ERROR 1045 (28000) access denied for user 'root' @ 'localhost' (using password: NO)

Hi everybody

Newbie question…

I install Openfire on a Asterisk server (trixbox dist. CentOS 5). I create manually (phpMyAdmin) on a MySQL server (5.0.22)

When I try this :

cat openfire_mysql.sql | mysql [openfire];

I got this message : ERROR 1045 (28000) access denied for user ‘root’ @ ‘localhost’ (using password: NO)

Maybe is password protected by the trixbox ISO…

I’m not a Linux expert (far of this) maybe sommeone can help me

Thank’s

Nick

Hey Nick,

Two things:

  1. Make sure root@localhost (taken from your error message) has an account and password in MySQL. You should be able to set that up with phpMyAdmin if you haven’t already. To test, type “mysql -p” at the prompt. Enter the password when prompted. If it lets you in, proceed to step 2. If not, you need to get your account figured out and make sure you gave root access to the database (with a password).

» Entries shown
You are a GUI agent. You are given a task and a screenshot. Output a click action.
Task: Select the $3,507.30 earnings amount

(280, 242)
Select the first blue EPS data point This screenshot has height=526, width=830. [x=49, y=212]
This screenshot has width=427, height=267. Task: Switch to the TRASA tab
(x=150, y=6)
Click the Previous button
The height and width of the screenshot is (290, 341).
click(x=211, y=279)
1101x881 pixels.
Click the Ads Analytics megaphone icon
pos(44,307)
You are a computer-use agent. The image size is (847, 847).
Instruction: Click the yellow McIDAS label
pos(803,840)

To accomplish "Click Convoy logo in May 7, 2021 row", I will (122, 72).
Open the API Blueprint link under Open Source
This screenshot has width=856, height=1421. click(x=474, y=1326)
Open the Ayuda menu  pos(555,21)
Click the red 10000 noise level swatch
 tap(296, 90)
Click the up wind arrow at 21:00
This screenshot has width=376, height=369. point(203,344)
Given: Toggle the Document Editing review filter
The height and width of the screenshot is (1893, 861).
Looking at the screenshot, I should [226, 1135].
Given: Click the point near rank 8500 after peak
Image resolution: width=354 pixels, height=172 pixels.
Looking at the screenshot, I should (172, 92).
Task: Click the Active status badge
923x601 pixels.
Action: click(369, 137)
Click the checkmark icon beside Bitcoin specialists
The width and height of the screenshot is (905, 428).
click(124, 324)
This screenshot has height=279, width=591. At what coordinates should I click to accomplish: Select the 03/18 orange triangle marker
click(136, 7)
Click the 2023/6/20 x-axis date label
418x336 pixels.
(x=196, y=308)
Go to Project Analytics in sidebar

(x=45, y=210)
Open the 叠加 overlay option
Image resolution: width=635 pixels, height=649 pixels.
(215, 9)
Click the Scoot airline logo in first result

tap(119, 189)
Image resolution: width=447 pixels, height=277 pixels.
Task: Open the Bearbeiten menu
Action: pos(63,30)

» What you need to do
a) In the forum thread about the MySQL access error, why does the reply say to check the root@localhost account in particular?
b) According to the MySQL error thread, which MySQL server version is the poster using?
c) Repeat the passage of the MySQL error thread starting at "ERROR 1045 (28000) access denied for user 'root'" and ending at "user ‘root’ @ ‘localhost’ (using password: NO)".

» Expected outputs
a) The reply says root@localhost is taken from the poster's error message. That message denied access for user 'root' at 'localhost'.

b) MySQL 5.0.22.

c)
ERROR 1045 (28000) access denied for user 'root' @ 'localhost' (using password: NO)

Hi everybody

Newbie question…

I install Openfire on a Asterisk server (trixbox dist. CentOS 5). I create manually (phpMyAdmin) on a MySQL server (5.0.22)

When I try this :

cat openfire_mysql.sql | mysql [openfire];

I got this message : ERROR 1045 (28000) access denied for user ‘root’ @ ‘localhost’ (using password: NO)